SELECTED TEXT:
1. The core claim and immediate reality
Social posts presented a screenshot‑style image of two Batters allegedly “fully covered” in black burqas on the field with a scoreboard identifying Jhelik and Supta, but every major fact‑check and match highlights reviewed by investigators show the Bangladesh players wearing their green and red national kit — not burqas — during the New Zealand game on October 10, 2025 [6] [7] [4].
2. How investigators tied the image to AI manipulation
Fact‑checking teams consistently detected artifacts and a visible “Gemini AI” watermark on the viral picture and ran the image through AI‑detection tools; their reports concluded the image was generated or morphed using AI rather than captured from an actual broadcast, a finding repeated across outlets including The Quint, Boom, and DigitEYE [2] [5] [4].
3. Official footage and reporting contradict the viral post
Reviewers compared the viral still to the ICC’s official match highlights and other broadcast clips; those videos show the Bangladesh side in standard uniforms and identify the two players named in the fake image batting without face coverings, a discrepancy that would have been impossible to miss if the burqa claim were real [2] [3] [8].
4. Context on head coverings and ICC rules often missing from the story
Several fact‑checks reminded readers that while ICC regulations permit players to wear hijabs (headscarves) provided logos and names remain visible, a full face‑covering burqa is not standard or permitted in play — a nuance that viral posts conflated or ignored while amplifying a sensational image [9] [6] [8].

ACTIVITY:
Resume the fact-check on the viral burqa image of the Bangladesh batters, picking up after its last sentence.

RECORD EXTRACTS:
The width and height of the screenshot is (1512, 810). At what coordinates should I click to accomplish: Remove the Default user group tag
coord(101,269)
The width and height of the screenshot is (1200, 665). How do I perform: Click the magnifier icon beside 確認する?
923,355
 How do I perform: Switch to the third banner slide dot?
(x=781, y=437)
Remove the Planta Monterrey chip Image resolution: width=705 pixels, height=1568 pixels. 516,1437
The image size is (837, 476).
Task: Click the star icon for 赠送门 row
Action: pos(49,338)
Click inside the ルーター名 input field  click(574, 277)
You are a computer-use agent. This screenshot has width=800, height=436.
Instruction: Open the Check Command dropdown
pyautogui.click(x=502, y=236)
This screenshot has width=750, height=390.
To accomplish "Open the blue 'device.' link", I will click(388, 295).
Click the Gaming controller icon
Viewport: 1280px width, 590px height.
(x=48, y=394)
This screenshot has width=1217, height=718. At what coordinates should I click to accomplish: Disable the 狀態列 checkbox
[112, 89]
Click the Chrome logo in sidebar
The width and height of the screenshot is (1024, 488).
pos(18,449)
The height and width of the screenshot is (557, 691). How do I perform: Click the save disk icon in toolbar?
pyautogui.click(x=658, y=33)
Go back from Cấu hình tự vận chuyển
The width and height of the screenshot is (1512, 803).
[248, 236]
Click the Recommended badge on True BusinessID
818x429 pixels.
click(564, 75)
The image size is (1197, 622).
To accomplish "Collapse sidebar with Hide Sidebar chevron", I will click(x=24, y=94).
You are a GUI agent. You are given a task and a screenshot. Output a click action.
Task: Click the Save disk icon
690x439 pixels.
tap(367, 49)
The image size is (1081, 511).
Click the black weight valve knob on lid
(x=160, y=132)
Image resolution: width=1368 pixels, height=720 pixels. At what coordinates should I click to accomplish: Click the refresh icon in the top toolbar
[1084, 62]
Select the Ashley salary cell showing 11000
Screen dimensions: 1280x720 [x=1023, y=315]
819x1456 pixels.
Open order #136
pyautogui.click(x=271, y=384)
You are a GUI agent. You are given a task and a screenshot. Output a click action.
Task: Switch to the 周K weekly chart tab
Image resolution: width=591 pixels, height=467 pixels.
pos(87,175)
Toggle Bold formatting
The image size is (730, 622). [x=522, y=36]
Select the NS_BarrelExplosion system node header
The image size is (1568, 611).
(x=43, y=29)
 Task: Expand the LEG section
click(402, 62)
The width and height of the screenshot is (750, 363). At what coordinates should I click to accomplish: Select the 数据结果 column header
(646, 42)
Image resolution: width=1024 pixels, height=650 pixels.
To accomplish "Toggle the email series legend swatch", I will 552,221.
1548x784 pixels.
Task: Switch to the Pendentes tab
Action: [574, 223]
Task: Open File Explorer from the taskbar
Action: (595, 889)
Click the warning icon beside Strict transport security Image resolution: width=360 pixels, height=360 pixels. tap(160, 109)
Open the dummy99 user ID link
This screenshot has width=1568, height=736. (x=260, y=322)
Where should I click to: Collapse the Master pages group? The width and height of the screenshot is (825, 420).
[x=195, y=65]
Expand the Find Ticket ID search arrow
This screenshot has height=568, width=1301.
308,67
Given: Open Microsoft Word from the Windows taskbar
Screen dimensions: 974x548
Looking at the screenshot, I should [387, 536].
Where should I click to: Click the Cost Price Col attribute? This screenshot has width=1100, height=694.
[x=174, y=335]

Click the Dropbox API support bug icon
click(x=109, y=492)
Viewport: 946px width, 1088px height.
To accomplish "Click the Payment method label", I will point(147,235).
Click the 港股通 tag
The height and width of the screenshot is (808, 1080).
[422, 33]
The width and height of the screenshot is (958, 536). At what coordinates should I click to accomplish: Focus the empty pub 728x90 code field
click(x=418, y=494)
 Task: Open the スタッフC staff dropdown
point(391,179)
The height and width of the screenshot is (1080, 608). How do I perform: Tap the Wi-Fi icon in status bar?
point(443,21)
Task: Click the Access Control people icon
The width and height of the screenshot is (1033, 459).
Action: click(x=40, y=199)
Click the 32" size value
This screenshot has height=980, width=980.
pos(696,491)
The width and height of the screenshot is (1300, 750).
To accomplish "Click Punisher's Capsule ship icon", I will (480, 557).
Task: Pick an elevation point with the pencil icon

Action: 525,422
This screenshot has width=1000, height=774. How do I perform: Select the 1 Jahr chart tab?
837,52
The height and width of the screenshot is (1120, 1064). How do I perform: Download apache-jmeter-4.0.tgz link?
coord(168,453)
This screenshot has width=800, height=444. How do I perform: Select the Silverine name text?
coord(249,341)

REPLY:
5. Why the lie spread: narratives, agendas and the role of AI
The doctored image was circulated with captions praising “modesty” and framing it as a cultural statement, and it rapidly accrued views and shares; fact‑checkers warned the post exploited emotive cultural themes and the novelty of believable AI imagery to mislead audiences and score social engagement rather than to inform [10] [11] [5].
6. Sources, limits and alternative perspectives
Multiple independent media fact‑checks and match footage reviews all converged on the conclusion that the image was fabricated [1] [7] [12], yet reporting also noted that women cricketers in other countries have worn hijabs in ICC events — a legitimate example of religious dress in cricket that differs from the false claim about full burqas on the Bangladesh field [1] [8]. No credible source or official statement was found that supports the burqa‑on‑field claim; if further evidence appears from primary broadcasters or the ICC, that would warrant reassessment, but none of the provided reporting documents such evidence [2] [3].